***** INFORMATION GIVEN *****
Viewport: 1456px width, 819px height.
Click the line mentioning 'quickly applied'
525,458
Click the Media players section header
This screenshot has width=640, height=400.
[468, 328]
*****
* **THE TASK**:
All entries are to be printed once more, exactly as given.

* **PROBLEM SOLUTION**:
Viewport: 1456px width, 819px height.
Click the line mentioning 'quickly applied'
525,458
Click the Media players section header
This screenshot has width=640, height=400.
[468, 328]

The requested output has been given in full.